And so this week's story: The Mexican Army Attacks Civilians in the Indigenous Town of Xoxocotla. Its a well developed, detailed and long article getting to the essence of the current situation, by Gregory Berger. Perhaps it is very clear what is at hand today, in light of the information above, with some excerpts from its concluding section..
"Helicopters flew overhead and shot tear gas into private homes, most of which were filled with small children... Houses were raided by police and soldiers, and men taken and beaten in front of their families. There are reports of at least 70 missing persons, of whom only 20 have been officially "arrested."
"Hundreds of scared and angry residents emerged from their homes to tell stories of their shock and rage. Many were shocked at the participation of army troops, tanks, and helicopters. 'Why are they sending the army out against us?' Cried one woman. 'We aren't criminals. The President says he is using the army to fight drug traffickers, but he is using it against poor indigenous people.'.. How is it that even as Mexico remembers the 40th anniversary of the Tlatelolco massacre that the army has been allowed to turn its weapons against its own citizens once again?... Despite serious allegations of fraud, Felipe Calderon was sworn in as President of Mexico in December, 2006... Soon afterward Calderon increased the role of the Mexican Armed forces in Mexican society by announcing that the armed forces would be used to conduct a new heightened war against drug traffickers... From the outset, critics claimed that Calderon never intended the army's presence in the Mexican countryside to serve as an anti-narcotics force, and that his aims were in fact twofold: To leverage his ability to serve out his Presidential term in light of massive calls for his resignation before his inauguration, and to legitimize the use of the armed forces in domestic affairs as a means to repress Mexico's abundant social movements... The repression in Xoxocotla this week overwhelmingly supports this hypothesis... Recently, the U.S. Congress authorized 400 million dollars in funding to provide support for the Mexican military in its 'war on drugs' in a package known as 'Plan México' or 'The Merida Initiative.'.. Declassified documents from the U.S.' National Security Archive have established evidence of Washington's participation in the Tlatelolco massacre. In 2008, once more, the U.S. is helping to arm the Mexican military to attack its own citizens."

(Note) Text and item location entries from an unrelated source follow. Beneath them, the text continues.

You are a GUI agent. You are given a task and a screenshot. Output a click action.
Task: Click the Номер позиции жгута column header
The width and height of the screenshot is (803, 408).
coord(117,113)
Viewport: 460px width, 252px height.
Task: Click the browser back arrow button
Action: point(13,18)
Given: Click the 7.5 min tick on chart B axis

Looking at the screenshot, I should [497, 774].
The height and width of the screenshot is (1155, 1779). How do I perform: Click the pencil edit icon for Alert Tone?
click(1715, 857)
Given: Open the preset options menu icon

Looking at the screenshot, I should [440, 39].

The whole incident emerged from a self-organized effort on the part of the indigenous people to protest on behalf of teachers and the townspeople of Xoxocotla united in a common struggle to stop the rapid privatization of public resources. They are trying to halt:
"... a new set of educational reforms they say would open the doors to the participation of private capital in the public education system ...desperately trying to save the aquifer which feeds its municipal water system from being sucked dry from private condominium developers who skirt local zoning laws."
We have to keep the international activist spotlight on the Mexican elite and their counterparts to the North so something truly new may survive, not allowing to happen what happened to the Mayans and then the greater population of Mexico since the 16th century.